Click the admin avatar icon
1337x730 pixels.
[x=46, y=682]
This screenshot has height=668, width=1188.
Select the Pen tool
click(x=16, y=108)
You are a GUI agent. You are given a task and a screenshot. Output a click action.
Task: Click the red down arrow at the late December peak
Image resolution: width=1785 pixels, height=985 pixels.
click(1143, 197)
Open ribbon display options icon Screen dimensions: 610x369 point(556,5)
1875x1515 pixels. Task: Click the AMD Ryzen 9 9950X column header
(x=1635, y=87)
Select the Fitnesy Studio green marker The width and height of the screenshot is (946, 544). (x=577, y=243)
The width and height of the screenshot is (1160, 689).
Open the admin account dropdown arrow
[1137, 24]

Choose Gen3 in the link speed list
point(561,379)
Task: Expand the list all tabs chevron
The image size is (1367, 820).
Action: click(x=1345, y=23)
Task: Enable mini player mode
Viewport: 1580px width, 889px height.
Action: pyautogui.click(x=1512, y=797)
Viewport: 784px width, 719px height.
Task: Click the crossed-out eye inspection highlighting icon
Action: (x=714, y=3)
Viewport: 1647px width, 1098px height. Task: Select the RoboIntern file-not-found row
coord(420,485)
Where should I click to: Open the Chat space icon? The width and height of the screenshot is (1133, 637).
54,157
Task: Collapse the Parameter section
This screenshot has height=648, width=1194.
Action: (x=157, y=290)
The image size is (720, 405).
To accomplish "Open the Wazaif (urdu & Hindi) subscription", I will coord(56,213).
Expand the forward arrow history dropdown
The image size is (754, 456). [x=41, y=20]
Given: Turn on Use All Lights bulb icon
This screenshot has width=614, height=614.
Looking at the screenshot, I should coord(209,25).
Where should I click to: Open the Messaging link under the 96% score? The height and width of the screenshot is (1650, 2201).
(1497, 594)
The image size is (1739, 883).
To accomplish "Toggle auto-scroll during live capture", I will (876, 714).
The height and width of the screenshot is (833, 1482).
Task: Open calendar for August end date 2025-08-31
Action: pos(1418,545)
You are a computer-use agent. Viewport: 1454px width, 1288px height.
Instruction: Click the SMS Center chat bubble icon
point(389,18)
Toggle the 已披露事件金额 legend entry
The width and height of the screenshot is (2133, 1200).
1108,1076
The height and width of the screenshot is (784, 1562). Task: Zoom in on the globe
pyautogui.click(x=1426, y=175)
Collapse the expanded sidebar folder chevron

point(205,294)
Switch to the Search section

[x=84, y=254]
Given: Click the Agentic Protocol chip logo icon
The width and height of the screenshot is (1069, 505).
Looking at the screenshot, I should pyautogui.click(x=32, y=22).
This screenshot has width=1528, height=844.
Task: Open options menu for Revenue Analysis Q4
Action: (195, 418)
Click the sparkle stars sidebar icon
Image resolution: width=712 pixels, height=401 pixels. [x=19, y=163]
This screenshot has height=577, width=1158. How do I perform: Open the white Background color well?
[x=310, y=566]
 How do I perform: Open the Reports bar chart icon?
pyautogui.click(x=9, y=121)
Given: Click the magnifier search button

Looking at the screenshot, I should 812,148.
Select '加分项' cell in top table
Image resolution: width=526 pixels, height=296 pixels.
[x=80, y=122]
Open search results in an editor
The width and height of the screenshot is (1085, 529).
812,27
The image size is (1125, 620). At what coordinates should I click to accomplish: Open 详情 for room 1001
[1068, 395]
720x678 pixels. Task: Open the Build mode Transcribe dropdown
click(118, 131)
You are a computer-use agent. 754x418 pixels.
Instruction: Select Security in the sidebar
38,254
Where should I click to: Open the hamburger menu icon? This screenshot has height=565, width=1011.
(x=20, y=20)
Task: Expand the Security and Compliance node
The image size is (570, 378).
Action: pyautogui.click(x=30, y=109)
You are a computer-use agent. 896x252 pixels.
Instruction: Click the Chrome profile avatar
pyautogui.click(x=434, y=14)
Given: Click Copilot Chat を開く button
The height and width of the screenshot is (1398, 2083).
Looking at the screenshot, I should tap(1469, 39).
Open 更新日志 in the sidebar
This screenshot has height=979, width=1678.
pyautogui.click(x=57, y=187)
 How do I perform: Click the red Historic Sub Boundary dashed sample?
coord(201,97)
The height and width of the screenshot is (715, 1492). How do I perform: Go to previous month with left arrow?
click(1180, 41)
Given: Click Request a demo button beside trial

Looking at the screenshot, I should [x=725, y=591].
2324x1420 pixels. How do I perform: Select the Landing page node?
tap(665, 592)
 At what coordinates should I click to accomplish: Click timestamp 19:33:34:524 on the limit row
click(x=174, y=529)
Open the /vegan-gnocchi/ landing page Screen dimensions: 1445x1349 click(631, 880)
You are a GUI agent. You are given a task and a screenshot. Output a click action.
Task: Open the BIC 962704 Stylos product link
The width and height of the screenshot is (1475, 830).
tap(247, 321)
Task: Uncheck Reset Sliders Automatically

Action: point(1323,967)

■ Task to carry out
Write out the full listing, keeping every line exactly as it is.

■ Task response
Click the admin avatar icon
1337x730 pixels.
[x=46, y=682]
This screenshot has height=668, width=1188.
Select the Pen tool
click(x=16, y=108)
You are a GUI agent. You are given a task and a screenshot. Output a click action.
Task: Click the red down arrow at the late December peak
Image resolution: width=1785 pixels, height=985 pixels.
click(1143, 197)
Open ribbon display options icon Screen dimensions: 610x369 point(556,5)
1875x1515 pixels. Task: Click the AMD Ryzen 9 9950X column header
(x=1635, y=87)
Select the Fitnesy Studio green marker The width and height of the screenshot is (946, 544). (x=577, y=243)
The width and height of the screenshot is (1160, 689).
Open the admin account dropdown arrow
[1137, 24]

Choose Gen3 in the link speed list
point(561,379)
Task: Expand the list all tabs chevron
The image size is (1367, 820).
Action: click(x=1345, y=23)
Task: Enable mini player mode
Viewport: 1580px width, 889px height.
Action: pyautogui.click(x=1512, y=797)
Viewport: 784px width, 719px height.
Task: Click the crossed-out eye inspection highlighting icon
Action: (x=714, y=3)
Viewport: 1647px width, 1098px height. Task: Select the RoboIntern file-not-found row
coord(420,485)
Where should I click to: Open the Chat space icon? The width and height of the screenshot is (1133, 637).
54,157
Task: Collapse the Parameter section
This screenshot has height=648, width=1194.
Action: (x=157, y=290)
The image size is (720, 405).
To accomplish "Open the Wazaif (urdu & Hindi) subscription", I will coord(56,213).
Expand the forward arrow history dropdown
The image size is (754, 456). [x=41, y=20]
Given: Turn on Use All Lights bulb icon
This screenshot has width=614, height=614.
Looking at the screenshot, I should coord(209,25).
Where should I click to: Open the Messaging link under the 96% score? The height and width of the screenshot is (1650, 2201).
(1497, 594)
The image size is (1739, 883).
To accomplish "Toggle auto-scroll during live capture", I will (876, 714).
The height and width of the screenshot is (833, 1482).
Task: Open calendar for August end date 2025-08-31
Action: pos(1418,545)
You are a computer-use agent. Viewport: 1454px width, 1288px height.
Instruction: Click the SMS Center chat bubble icon
point(389,18)
Toggle the 已披露事件金额 legend entry
The width and height of the screenshot is (2133, 1200).
1108,1076
The height and width of the screenshot is (784, 1562). Task: Zoom in on the globe
pyautogui.click(x=1426, y=175)
Collapse the expanded sidebar folder chevron

point(205,294)
Switch to the Search section

[x=84, y=254]
Given: Click the Agentic Protocol chip logo icon
The width and height of the screenshot is (1069, 505).
Looking at the screenshot, I should pyautogui.click(x=32, y=22).
This screenshot has width=1528, height=844.
Task: Open options menu for Revenue Analysis Q4
Action: (195, 418)
Click the sparkle stars sidebar icon
Image resolution: width=712 pixels, height=401 pixels. [x=19, y=163]
This screenshot has height=577, width=1158. How do I perform: Open the white Background color well?
[x=310, y=566]
 How do I perform: Open the Reports bar chart icon?
pyautogui.click(x=9, y=121)
Given: Click the magnifier search button

Looking at the screenshot, I should 812,148.
Select '加分项' cell in top table
Image resolution: width=526 pixels, height=296 pixels.
[x=80, y=122]
Open search results in an editor
The width and height of the screenshot is (1085, 529).
812,27
The image size is (1125, 620). At what coordinates should I click to accomplish: Open 详情 for room 1001
[1068, 395]
720x678 pixels. Task: Open the Build mode Transcribe dropdown
click(118, 131)
You are a computer-use agent. 754x418 pixels.
Instruction: Select Security in the sidebar
38,254
Where should I click to: Open the hamburger menu icon? This screenshot has height=565, width=1011.
(x=20, y=20)
Task: Expand the Security and Compliance node
The image size is (570, 378).
Action: pyautogui.click(x=30, y=109)
You are a computer-use agent. 896x252 pixels.
Instruction: Click the Chrome profile avatar
pyautogui.click(x=434, y=14)
Given: Click Copilot Chat を開く button
The height and width of the screenshot is (1398, 2083).
Looking at the screenshot, I should tap(1469, 39).
Open 更新日志 in the sidebar
This screenshot has height=979, width=1678.
pyautogui.click(x=57, y=187)
 How do I perform: Click the red Historic Sub Boundary dashed sample?
coord(201,97)
The height and width of the screenshot is (715, 1492). How do I perform: Go to previous month with left arrow?
click(1180, 41)
Given: Click Request a demo button beside trial

Looking at the screenshot, I should [x=725, y=591].
2324x1420 pixels. How do I perform: Select the Landing page node?
tap(665, 592)
 At what coordinates should I click to accomplish: Click timestamp 19:33:34:524 on the limit row
click(x=174, y=529)
Open the /vegan-gnocchi/ landing page Screen dimensions: 1445x1349 click(631, 880)
You are a GUI agent. You are given a task and a screenshot. Output a click action.
Task: Open the BIC 962704 Stylos product link
The width and height of the screenshot is (1475, 830).
tap(247, 321)
Task: Uncheck Reset Sliders Automatically

Action: point(1323,967)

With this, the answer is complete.